A fundamental part of the AML/CFT Act is the role of the supervisors. The AML/CFT Act appoints the Reserve Bank, the Financial Markets Authority and the Department of Internal Affairs as supervisors, each with oversight of its own sector. Whereas the Reserve Bank and the Financial Markets Authority have their sectors expressly defined in the Act, the Department of Internal Affairs has responsibility for certain specified classes of business and also those reporting entities not subject to supervision by the other two supervisors.
It would therefore appear to be the case that those reporting entities caught by the second tranche (likely to include lawyers, as noted above) would be subject to the supervision of the Department of Internal Affairs. However, given that Department’s current resources, the fact that it already supervises more reporting entities than either of its counterparts and that those numbers would dramatically increase if it were to take on just one of the new sectors, this might require further consideration.
It should be noted that the policy of the Financial Action Task Force, which shapes anti-money laundering and counter-terrorism financing legislation internationally, and of which New Zealand is a full member, allows appropriate self-regulatory organisations to fulfil the supervisory functions. This is something which might be considered in New Zealand. Certainly, the current position appears to remain undecided, leaving the question very much in the air as to whether the second tranche is really likely to be implemented in 2015.
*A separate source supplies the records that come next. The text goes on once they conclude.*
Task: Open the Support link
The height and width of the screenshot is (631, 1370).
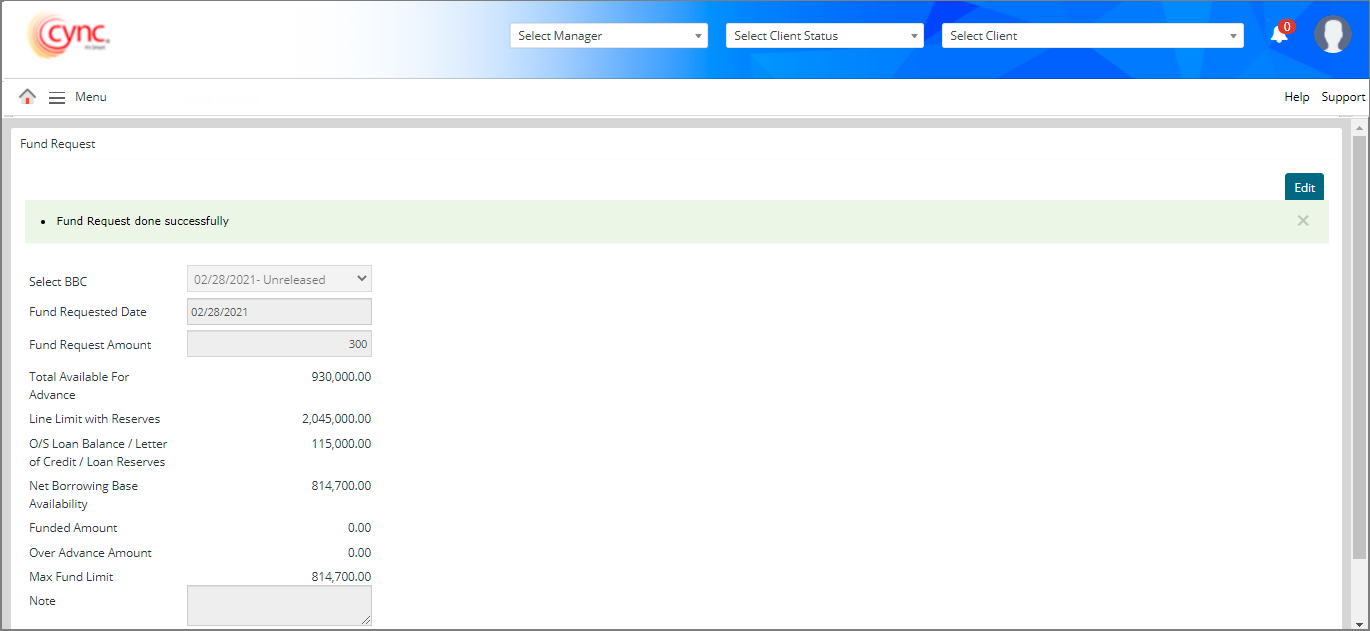Action: click(x=1342, y=97)
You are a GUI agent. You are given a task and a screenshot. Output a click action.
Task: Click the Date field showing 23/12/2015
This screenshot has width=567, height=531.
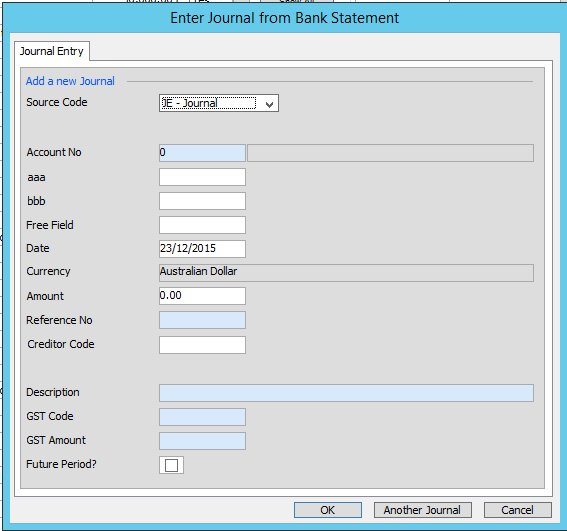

Comparison with experiences across the Tasman
Australia enacted equivalent legislation in 2006. Similar to the position in New Zealand, the Australian legislation was supposed to come into force in two tranches. While the first tranche has now bedded in over a number of years, the second tranche remains subject to further review.
This side of the Tasman, the Ministry of Justice appears to have built up much greater momentum and the current view is that our second tranche will come in to force in 2015. However, this cannot be certain.